Sunday, May 16, 2010

GET THEE BEHIND ME, SATAN!

This was a very difficult Sunday worship service for me this morning.  Why?  I don't know.  It was just so hard to keep my mind where it belonged, on the Pastor's words.  The sermon text was John 14:15-21, and it begins with the familiar words  " If you love me, keep my commandments."   Now, we have a very good Pastor, a good speaker, a wonderful kind man, and usually I sit eagerly awaiting his learned words.  But this morning, Satan was working overtime, at least on me.  It seemed that every word that Pastor said was echoed by Satan, and turned around, and twisted, and contorted.  And that nasty old devil took my mind down paths that had nothing to do with the sermon.  I found myself thinking of all the things I needed to remember to pack for our month long campground hosting adventure.  I thought about a child of mine who was being mysterious and the unknowns were worrying me.  I thought about daughter and son-in-law's return trip from Alabama, and prayed for their safe return.  Each time Satan introduced one of these thoughts to my mind, I would physically shake my head and attempt to return to the Pastor's words.  I would succeed for a moment or two, and then there he was again, leading me astray.

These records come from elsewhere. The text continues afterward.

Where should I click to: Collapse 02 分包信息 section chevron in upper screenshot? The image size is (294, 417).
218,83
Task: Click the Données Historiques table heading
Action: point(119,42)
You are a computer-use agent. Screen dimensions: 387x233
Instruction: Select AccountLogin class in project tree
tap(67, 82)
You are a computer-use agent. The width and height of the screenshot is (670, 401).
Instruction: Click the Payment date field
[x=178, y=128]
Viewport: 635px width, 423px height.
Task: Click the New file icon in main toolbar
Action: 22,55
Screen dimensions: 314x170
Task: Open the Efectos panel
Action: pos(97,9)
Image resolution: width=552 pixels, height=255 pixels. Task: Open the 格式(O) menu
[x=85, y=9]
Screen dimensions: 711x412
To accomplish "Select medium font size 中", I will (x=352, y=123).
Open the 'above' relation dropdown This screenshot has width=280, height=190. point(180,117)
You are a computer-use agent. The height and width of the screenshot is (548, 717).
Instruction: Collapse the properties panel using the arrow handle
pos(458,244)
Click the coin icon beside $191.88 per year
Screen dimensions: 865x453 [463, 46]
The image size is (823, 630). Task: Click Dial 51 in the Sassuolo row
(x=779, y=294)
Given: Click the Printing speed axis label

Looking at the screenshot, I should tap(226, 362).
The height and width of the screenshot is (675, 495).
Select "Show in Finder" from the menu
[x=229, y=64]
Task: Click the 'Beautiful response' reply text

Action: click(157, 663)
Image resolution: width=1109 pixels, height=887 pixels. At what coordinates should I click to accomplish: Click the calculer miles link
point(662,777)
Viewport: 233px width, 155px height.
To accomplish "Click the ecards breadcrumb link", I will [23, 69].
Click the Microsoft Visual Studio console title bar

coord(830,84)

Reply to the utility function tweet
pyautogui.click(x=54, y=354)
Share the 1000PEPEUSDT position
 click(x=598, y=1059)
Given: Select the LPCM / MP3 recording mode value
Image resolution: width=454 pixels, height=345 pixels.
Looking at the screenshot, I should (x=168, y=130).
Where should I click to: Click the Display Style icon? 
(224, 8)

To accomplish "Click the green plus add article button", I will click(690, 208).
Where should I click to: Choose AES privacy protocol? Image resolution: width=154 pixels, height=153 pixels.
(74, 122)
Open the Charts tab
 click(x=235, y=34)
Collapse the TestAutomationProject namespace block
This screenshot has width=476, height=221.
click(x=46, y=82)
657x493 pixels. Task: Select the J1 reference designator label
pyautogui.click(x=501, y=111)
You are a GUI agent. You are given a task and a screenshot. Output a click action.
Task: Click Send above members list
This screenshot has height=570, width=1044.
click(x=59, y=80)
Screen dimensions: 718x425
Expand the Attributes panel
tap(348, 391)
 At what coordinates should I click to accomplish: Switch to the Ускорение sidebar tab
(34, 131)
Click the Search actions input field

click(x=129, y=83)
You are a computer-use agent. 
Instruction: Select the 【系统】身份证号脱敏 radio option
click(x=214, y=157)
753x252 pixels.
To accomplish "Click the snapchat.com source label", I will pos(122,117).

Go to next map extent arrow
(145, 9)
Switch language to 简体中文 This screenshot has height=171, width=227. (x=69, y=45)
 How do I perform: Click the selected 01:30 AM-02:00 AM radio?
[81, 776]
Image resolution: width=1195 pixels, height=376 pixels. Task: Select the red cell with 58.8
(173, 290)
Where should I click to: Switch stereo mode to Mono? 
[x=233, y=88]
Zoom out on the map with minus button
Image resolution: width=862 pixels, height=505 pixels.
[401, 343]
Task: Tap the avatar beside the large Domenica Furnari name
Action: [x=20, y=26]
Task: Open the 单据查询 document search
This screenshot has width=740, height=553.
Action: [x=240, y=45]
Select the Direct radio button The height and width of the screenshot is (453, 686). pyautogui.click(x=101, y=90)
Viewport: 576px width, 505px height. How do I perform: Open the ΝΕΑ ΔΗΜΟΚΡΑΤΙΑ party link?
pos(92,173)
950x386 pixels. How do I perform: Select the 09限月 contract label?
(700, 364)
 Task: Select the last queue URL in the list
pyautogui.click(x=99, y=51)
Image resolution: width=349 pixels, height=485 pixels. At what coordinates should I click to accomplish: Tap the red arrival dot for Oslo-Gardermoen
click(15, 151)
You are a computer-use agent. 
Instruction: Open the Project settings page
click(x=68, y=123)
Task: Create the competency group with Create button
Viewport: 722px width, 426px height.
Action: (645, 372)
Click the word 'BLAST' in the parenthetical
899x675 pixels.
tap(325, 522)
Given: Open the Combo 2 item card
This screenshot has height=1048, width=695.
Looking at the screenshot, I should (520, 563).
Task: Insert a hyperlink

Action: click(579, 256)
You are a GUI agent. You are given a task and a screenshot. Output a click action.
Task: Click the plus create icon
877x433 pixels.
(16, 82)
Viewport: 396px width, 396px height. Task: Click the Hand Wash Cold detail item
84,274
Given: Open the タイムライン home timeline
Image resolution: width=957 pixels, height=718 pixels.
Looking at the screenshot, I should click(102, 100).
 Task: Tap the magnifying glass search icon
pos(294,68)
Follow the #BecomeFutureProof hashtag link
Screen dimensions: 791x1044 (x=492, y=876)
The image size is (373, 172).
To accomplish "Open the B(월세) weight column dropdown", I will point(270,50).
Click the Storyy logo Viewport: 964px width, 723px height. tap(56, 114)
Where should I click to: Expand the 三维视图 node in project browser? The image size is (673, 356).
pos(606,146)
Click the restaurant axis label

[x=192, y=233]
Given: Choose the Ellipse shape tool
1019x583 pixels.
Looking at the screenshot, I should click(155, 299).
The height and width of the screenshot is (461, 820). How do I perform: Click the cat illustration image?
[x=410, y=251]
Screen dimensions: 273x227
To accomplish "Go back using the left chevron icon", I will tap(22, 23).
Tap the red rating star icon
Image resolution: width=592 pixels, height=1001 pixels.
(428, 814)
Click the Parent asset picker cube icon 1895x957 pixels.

And once I was off the track, it was easy to be distracted by the beautiful baby, my grand nephew, snuggling in his grandmother's (my sister's) arms at the other end of my pew; and by the cute young teen girl with the fashionable white and brown dress a few rows in front of me; or by the mischievous little boy right in front of me who was delighting in putting his toy car down his brother's shirt.

As I left the sanctuary and headed to the Bible study, I silently cursed Satan for robbing me of the Word.  The Word that I wanted to hear.  The Word that is a lamp unto my feet and a light unto my path.  The Words of eternal life.

And I am still bothered by Satan's total insistence this morning that I turn from the Word and follow him.  And I am disgusted that he was able to make my mind wander so easily. I need to work extra hard this week to keep him at bay.  Get thee behind me Satan! 

1 comment:

Lisa said...

Well I am glad Satan was at your house instead of mine for a little bit. I was tired and sure in need of a break so thanks for taking "him" off my hands for a while. but you can pass him off to someone else for a while if you want, but PLEASE do not send him back my way.

I love you and your words of encouragement. It is nice to know that even you have trials and tribulations in this world, but what is even better is to see how you handle them, which is so encouraging to me. I love how you and Joni are such strong women of faith, and share it with others so that we may see. I know you have your flaws (well I think you do?!) but I see a wonderfully devoted Christian who loves this world, who loves her Lord and Savior, and loves life. I thank you for giving me strength at times when I am low. I thank you for building me up. I thank you for caring about me. I value that so much. And when I you are low, I hope that I am there for you, and that I can in return lift you up, and be strong for you.
I thank you for being you....God sure did good in making you, and your parents did a great job of growing you up, and Ernie did a WONDERFUL job of training you!!! hahahaha, had to throw in a funny just to let you know it really is me!!!!
Love you dearly.

tomorrow I turn the big 5-0!!!!! I embrace it with open arms. I love life.